Working in the program has reinforced just how much a person’s ability to be healthy is impacted by their personal and social circumstances.
“Particularly when it comes to financial issues, there’s a direct relationship. If people can’t afford to buy their medications, they can’t afford to buy good food, then obviously their health will deteriorate.
“People will prioritise the essentials and sometimes I think people don’t see their medications as being essential. Paying the rent is essential, because I don’t want to be homeless, having the electricity on is an essential, so sometimes their health gets put aside because they have other high needs that need to be met.”
The work of the social prescribing program so far has reinforced the link between social connnection and a person’s physical and mental health. But it’s also shown how chronic physical and mental health conditions can also lead to a loss of social connection for people beyond just the individual with those conditions.
“There was one chap I saw who had been diagnosed with a brain tumour and had surgery,” Ms Cotching said. “The tumour was benign, but he’s now living with a disability.
“He and his wife were enjoying the retirement life and then all of a sudden that changed and his wife became his carer. She became quite isolated, as well, because she was caring for him at home. She lost all her networks, she stopped going swimming, she stopped doing some of the things she’d been able to do before she was a carer.”
Ms Cotching took both the initial patient and his wife into the program and was able to find an activity that was suitable for the patient, that also gave his wife some respite and space to do the things that were important to her.
“Because he was now linked into a group with care support, she had a whole day to do things for herself, she was able to go back to swimming.
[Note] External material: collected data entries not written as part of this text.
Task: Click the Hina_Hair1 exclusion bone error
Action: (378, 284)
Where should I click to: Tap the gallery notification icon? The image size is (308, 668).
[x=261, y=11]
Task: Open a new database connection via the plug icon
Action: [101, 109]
So that has had a really direct effect on her physical health.”
Older people and carers are groups that can be more at risk from social isolation and loneliness for a range of reasons related to their practical circumstances and stage of life.
But IPC Health GP Sara Nairn says people need to be aware that anyone, no matter their age or background, can become lonely or socially isolated. Indeed, the recent survey by Swinburne University and the Australian Psychological Society showed people over 65 were less lonely on average than any other age group.
“It is cutting across all groups, including younger patients with complex disabilities or acquired brain injuries and things like that,” Dr Nairn said. “Of the patients being referred the majority are older, but it’s certainly not limited to just older people.”
While social isolation and loneliness are pervasive and growing issues, Dr Nairn says innovative programs like social prescribing and a growing move to a more holistic model of healthcare give her reasons to be optimistic about the future of social health.
“It took me a while to understand exactly what the program was offering because it’s so novel. And I think once we all get our head around what the program is offering, I think we will recognise what an incredible hole it is filling in what we can offer to our patients and their lives.
“It’s just a great, great program and a great idea.”